(DATASET EXCERPTS)
○ ○ ○ ○ ○
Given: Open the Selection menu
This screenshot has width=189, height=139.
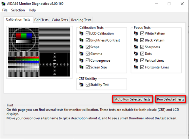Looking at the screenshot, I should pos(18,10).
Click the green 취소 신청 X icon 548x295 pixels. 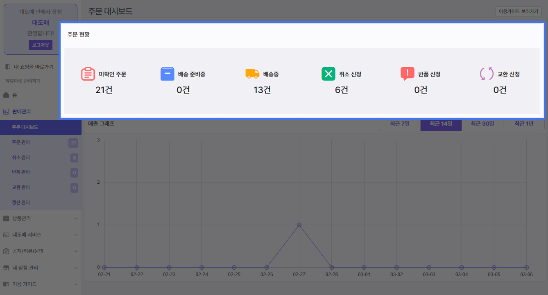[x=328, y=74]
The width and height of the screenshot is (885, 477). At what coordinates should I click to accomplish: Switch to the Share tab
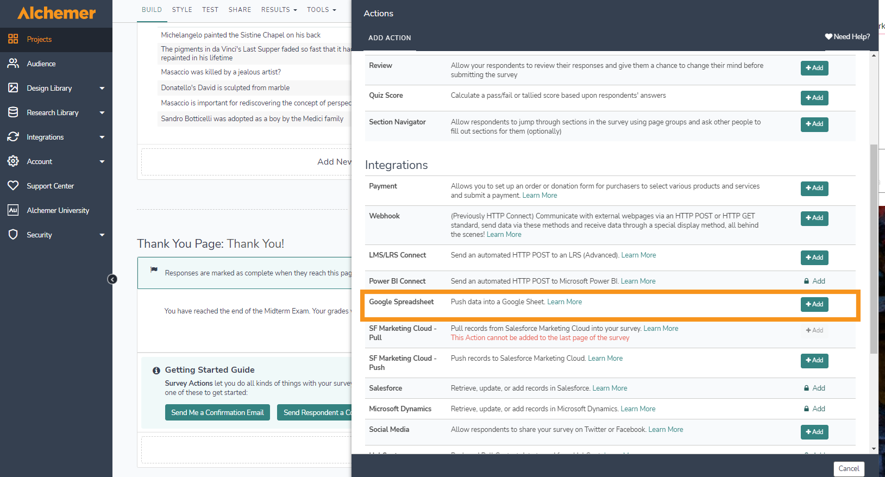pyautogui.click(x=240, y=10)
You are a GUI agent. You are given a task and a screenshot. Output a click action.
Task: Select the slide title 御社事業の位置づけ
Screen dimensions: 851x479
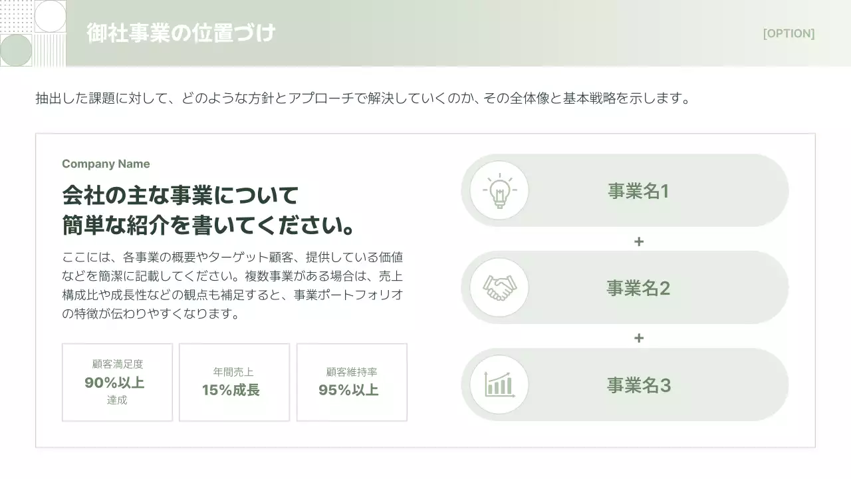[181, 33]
○ ○ ○ ○ ○
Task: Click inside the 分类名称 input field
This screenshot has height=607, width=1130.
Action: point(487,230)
○ ○ ○ ○ ○
(TASK TO COMPLETE) In the material above, take the lines from the one containing "Task: Click inside the 分类名称 input field" through the one containing "Action: point(487,230)", inclusive, and write them out again with "input field" swapped for "text box". Leave everything else as it is.

(PROBLEM SOLUTION)
Task: Click inside the 分类名称 text box
This screenshot has height=607, width=1130.
Action: point(487,230)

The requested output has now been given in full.